- **Assigned task**:
Transcribe every line of the records verbatim.

··· Data supplied

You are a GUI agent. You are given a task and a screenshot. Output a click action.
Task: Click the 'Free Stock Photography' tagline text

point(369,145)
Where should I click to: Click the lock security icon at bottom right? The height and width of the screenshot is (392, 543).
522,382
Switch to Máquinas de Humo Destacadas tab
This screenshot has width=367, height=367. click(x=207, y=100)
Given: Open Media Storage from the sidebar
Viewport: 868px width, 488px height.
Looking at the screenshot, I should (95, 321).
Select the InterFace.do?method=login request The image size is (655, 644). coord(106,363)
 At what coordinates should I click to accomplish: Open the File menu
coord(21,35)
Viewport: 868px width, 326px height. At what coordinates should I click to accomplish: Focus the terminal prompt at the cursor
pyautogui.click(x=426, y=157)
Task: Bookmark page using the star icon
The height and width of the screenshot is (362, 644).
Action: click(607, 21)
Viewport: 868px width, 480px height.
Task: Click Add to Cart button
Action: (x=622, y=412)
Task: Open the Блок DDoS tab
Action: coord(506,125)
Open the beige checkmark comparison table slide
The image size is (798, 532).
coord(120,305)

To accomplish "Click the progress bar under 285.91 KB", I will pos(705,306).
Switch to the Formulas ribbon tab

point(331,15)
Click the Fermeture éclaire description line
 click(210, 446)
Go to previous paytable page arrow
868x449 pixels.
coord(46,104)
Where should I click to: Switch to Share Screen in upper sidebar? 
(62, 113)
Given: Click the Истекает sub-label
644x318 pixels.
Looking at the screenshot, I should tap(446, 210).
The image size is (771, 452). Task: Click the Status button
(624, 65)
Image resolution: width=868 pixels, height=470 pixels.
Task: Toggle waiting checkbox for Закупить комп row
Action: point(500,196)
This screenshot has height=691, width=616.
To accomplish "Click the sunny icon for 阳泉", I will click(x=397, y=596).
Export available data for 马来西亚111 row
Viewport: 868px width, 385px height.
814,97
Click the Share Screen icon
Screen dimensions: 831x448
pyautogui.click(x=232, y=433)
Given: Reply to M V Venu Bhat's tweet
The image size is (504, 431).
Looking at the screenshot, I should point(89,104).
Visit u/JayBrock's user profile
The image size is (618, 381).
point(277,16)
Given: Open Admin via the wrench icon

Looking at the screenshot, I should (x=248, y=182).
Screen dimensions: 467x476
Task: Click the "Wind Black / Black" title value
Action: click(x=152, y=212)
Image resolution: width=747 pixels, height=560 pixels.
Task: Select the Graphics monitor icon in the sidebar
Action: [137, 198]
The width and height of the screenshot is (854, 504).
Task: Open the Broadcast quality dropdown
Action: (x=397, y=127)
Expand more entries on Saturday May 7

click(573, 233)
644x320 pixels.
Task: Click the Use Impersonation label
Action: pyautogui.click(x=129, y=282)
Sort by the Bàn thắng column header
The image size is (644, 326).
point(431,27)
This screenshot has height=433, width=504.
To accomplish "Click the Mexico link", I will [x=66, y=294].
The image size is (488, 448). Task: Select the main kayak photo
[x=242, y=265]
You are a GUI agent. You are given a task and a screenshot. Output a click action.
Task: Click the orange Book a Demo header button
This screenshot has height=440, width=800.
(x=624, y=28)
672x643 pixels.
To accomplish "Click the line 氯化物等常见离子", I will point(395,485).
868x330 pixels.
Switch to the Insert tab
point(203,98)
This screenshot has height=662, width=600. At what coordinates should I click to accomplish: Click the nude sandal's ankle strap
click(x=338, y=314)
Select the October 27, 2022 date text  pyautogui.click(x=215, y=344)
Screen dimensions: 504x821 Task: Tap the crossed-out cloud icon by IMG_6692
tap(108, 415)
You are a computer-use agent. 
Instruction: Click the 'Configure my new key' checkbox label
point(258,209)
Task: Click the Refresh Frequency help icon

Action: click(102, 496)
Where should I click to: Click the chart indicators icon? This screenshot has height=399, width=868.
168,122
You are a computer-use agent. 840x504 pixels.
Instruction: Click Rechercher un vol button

······

- **Response below**:
You are a GUI agent. You are given a task and a screenshot. Output a click action.
Task: Click the 'Free Stock Photography' tagline text

point(369,145)
Where should I click to: Click the lock security icon at bottom right? The height and width of the screenshot is (392, 543).
522,382
Switch to Máquinas de Humo Destacadas tab
This screenshot has width=367, height=367. click(x=207, y=100)
Given: Open Media Storage from the sidebar
Viewport: 868px width, 488px height.
Looking at the screenshot, I should (95, 321).
Select the InterFace.do?method=login request The image size is (655, 644). coord(106,363)
 At what coordinates should I click to accomplish: Open the File menu
coord(21,35)
Viewport: 868px width, 326px height. At what coordinates should I click to accomplish: Focus the terminal prompt at the cursor
pyautogui.click(x=426, y=157)
Task: Bookmark page using the star icon
The height and width of the screenshot is (362, 644).
Action: click(607, 21)
Viewport: 868px width, 480px height.
Task: Click Add to Cart button
Action: (x=622, y=412)
Task: Open the Блок DDoS tab
Action: coord(506,125)
Open the beige checkmark comparison table slide
The image size is (798, 532).
coord(120,305)

To accomplish "Click the progress bar under 285.91 KB", I will pos(705,306).
Switch to the Formulas ribbon tab

point(331,15)
Click the Fermeture éclaire description line
 click(210, 446)
Go to previous paytable page arrow
868x449 pixels.
coord(46,104)
Where should I click to: Switch to Share Screen in upper sidebar? 
(62, 113)
Given: Click the Истекает sub-label
644x318 pixels.
Looking at the screenshot, I should tap(446, 210).
The image size is (771, 452). Task: Click the Status button
(624, 65)
Image resolution: width=868 pixels, height=470 pixels.
Task: Toggle waiting checkbox for Закупить комп row
Action: point(500,196)
This screenshot has height=691, width=616.
To accomplish "Click the sunny icon for 阳泉", I will click(x=397, y=596).
Export available data for 马来西亚111 row
Viewport: 868px width, 385px height.
814,97
Click the Share Screen icon
Screen dimensions: 831x448
pyautogui.click(x=232, y=433)
Given: Reply to M V Venu Bhat's tweet
The image size is (504, 431).
Looking at the screenshot, I should point(89,104).
Visit u/JayBrock's user profile
The image size is (618, 381).
point(277,16)
Given: Open Admin via the wrench icon

Looking at the screenshot, I should (x=248, y=182).
Screen dimensions: 467x476
Task: Click the "Wind Black / Black" title value
Action: click(x=152, y=212)
Image resolution: width=747 pixels, height=560 pixels.
Task: Select the Graphics monitor icon in the sidebar
Action: [137, 198]
The width and height of the screenshot is (854, 504).
Task: Open the Broadcast quality dropdown
Action: (x=397, y=127)
Expand more entries on Saturday May 7

click(573, 233)
644x320 pixels.
Task: Click the Use Impersonation label
Action: pyautogui.click(x=129, y=282)
Sort by the Bàn thắng column header
The image size is (644, 326).
point(431,27)
This screenshot has height=433, width=504.
To accomplish "Click the Mexico link", I will [x=66, y=294].
The image size is (488, 448). Task: Select the main kayak photo
[x=242, y=265]
You are a GUI agent. You are given a task and a screenshot. Output a click action.
Task: Click the orange Book a Demo header button
This screenshot has height=440, width=800.
(x=624, y=28)
672x643 pixels.
To accomplish "Click the line 氯化物等常见离子", I will point(395,485).
868x330 pixels.
Switch to the Insert tab
point(203,98)
This screenshot has height=662, width=600. At what coordinates should I click to accomplish: Click the nude sandal's ankle strap
click(x=338, y=314)
Select the October 27, 2022 date text  pyautogui.click(x=215, y=344)
Screen dimensions: 504x821 Task: Tap the crossed-out cloud icon by IMG_6692
tap(108, 415)
You are a computer-use agent. 
Instruction: Click the 'Configure my new key' checkbox label
point(258,209)
Task: Click the Refresh Frequency help icon

Action: click(102, 496)
Where should I click to: Click the chart indicators icon? This screenshot has height=399, width=868.
168,122
You are a computer-use agent. 840x504 pixels.
Instruction: Click Rechercher un vol button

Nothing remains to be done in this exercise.